What you have to do ::
Return, exactly as written, every line from the first line of the data below through the line that contains "Expand the All".
---------- Source information ----------
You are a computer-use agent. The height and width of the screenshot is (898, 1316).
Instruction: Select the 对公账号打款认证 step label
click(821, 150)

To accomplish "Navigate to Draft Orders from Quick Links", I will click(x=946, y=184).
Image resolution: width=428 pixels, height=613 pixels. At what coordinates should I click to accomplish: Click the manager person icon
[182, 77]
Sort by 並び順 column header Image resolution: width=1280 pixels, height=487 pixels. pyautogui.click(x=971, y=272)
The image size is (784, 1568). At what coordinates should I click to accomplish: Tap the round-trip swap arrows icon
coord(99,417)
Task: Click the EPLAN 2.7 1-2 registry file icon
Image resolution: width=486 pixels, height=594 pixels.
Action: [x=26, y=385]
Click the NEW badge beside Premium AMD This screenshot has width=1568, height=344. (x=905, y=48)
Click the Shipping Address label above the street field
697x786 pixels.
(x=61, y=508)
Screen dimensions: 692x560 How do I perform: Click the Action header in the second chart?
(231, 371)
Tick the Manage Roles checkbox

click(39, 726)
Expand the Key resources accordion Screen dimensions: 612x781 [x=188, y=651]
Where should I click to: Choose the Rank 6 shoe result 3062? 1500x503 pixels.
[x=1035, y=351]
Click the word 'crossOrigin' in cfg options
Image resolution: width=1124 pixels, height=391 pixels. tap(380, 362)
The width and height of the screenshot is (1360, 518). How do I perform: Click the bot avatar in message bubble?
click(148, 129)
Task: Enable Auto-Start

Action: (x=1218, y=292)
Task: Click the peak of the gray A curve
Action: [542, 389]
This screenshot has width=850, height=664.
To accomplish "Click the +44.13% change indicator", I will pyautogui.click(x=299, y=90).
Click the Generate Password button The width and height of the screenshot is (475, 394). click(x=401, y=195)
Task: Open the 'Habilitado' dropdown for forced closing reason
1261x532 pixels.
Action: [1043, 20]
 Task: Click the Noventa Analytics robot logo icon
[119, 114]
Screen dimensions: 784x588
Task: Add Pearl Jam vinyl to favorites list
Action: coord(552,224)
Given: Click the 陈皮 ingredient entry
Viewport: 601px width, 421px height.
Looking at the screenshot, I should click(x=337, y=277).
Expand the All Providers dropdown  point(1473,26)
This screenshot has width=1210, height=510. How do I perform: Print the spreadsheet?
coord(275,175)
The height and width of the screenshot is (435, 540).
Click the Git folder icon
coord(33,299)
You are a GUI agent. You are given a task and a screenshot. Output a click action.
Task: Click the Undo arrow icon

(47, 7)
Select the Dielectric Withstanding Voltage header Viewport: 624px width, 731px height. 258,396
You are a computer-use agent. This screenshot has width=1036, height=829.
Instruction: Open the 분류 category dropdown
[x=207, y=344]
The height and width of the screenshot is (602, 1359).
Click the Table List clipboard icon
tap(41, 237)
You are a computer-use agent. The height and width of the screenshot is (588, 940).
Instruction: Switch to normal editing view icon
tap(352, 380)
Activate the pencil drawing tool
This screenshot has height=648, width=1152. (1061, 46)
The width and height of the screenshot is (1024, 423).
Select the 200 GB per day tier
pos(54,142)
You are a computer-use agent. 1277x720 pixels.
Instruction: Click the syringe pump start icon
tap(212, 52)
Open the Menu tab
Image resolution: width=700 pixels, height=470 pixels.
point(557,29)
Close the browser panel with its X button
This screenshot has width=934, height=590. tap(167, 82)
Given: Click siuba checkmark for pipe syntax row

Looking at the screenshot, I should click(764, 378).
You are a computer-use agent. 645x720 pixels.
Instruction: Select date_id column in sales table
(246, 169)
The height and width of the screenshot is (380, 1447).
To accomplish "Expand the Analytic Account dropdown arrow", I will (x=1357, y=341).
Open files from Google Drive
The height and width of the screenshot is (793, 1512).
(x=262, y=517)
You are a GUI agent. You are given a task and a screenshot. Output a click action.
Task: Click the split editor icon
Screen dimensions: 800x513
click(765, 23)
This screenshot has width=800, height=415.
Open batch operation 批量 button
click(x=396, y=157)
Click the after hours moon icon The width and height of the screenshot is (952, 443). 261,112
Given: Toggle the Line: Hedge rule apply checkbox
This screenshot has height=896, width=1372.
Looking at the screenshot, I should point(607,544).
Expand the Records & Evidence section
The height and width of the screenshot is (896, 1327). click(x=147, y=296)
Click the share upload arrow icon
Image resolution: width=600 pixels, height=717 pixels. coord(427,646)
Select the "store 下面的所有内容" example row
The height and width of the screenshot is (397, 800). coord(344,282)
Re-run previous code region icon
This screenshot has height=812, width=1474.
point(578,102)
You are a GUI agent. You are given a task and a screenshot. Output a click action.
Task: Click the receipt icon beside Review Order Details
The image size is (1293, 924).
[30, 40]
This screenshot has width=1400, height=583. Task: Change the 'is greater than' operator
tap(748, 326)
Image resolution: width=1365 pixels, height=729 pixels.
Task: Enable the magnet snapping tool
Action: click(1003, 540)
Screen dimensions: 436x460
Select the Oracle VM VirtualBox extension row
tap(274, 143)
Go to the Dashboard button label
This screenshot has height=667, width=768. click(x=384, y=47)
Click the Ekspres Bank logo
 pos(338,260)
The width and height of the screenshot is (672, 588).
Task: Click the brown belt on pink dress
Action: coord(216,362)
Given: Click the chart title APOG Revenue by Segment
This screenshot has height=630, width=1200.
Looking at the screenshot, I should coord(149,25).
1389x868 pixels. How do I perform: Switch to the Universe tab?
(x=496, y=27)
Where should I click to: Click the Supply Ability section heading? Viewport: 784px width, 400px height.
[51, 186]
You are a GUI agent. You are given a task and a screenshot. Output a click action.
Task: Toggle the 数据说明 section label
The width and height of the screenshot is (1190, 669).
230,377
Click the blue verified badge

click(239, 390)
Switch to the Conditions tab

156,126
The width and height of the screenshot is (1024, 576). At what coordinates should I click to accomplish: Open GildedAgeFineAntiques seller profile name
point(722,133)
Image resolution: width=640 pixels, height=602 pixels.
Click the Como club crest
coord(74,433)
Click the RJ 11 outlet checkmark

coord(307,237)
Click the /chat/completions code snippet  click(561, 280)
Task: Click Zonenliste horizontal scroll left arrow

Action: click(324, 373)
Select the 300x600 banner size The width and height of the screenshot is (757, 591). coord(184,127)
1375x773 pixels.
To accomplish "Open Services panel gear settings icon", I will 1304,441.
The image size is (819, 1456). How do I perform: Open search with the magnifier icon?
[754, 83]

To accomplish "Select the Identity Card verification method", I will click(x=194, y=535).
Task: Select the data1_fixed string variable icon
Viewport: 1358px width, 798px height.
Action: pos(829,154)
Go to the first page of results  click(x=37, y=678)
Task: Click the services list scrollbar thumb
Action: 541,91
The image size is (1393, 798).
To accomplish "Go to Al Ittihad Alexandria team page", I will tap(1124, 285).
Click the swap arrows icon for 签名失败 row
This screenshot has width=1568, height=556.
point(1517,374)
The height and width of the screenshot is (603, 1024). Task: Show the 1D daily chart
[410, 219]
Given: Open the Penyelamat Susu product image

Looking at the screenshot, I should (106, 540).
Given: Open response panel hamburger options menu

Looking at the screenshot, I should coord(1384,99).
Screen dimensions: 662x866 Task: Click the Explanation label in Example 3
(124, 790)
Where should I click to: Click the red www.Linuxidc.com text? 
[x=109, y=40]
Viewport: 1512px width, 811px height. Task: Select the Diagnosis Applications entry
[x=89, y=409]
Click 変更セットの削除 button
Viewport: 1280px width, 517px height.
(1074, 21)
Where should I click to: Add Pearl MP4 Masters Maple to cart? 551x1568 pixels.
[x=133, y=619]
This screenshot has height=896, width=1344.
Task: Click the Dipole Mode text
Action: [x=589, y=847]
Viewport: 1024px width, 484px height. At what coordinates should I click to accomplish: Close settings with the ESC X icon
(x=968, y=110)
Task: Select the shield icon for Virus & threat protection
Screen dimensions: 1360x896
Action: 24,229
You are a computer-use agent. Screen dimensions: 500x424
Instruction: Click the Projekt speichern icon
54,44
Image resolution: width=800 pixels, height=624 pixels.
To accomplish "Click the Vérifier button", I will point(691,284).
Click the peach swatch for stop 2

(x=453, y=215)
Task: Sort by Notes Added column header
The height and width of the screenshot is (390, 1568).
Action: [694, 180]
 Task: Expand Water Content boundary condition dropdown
----------
Solution for this exercise ::
You are a computer-use agent. The height and width of the screenshot is (898, 1316).
Instruction: Select the 对公账号打款认证 step label
click(821, 150)

To accomplish "Navigate to Draft Orders from Quick Links", I will click(x=946, y=184).
Image resolution: width=428 pixels, height=613 pixels. At what coordinates should I click to accomplish: Click the manager person icon
[182, 77]
Sort by 並び順 column header Image resolution: width=1280 pixels, height=487 pixels. pyautogui.click(x=971, y=272)
The image size is (784, 1568). At what coordinates should I click to accomplish: Tap the round-trip swap arrows icon
coord(99,417)
Task: Click the EPLAN 2.7 1-2 registry file icon
Image resolution: width=486 pixels, height=594 pixels.
Action: [x=26, y=385]
Click the NEW badge beside Premium AMD This screenshot has width=1568, height=344. (x=905, y=48)
Click the Shipping Address label above the street field
697x786 pixels.
(x=61, y=508)
Screen dimensions: 692x560 How do I perform: Click the Action header in the second chart?
(231, 371)
Tick the Manage Roles checkbox

click(39, 726)
Expand the Key resources accordion Screen dimensions: 612x781 [x=188, y=651]
Where should I click to: Choose the Rank 6 shoe result 3062? 1500x503 pixels.
[x=1035, y=351]
Click the word 'crossOrigin' in cfg options
Image resolution: width=1124 pixels, height=391 pixels. tap(380, 362)
The width and height of the screenshot is (1360, 518). How do I perform: Click the bot avatar in message bubble?
click(148, 129)
Task: Enable Auto-Start

Action: (x=1218, y=292)
Task: Click the peak of the gray A curve
Action: [542, 389]
This screenshot has width=850, height=664.
To accomplish "Click the +44.13% change indicator", I will pyautogui.click(x=299, y=90).
Click the Generate Password button The width and height of the screenshot is (475, 394). click(x=401, y=195)
Task: Open the 'Habilitado' dropdown for forced closing reason
1261x532 pixels.
Action: [1043, 20]
 Task: Click the Noventa Analytics robot logo icon
[119, 114]
Screen dimensions: 784x588
Task: Add Pearl Jam vinyl to favorites list
Action: coord(552,224)
Given: Click the 陈皮 ingredient entry
Viewport: 601px width, 421px height.
Looking at the screenshot, I should click(x=337, y=277).
Expand the All Providers dropdown  point(1473,26)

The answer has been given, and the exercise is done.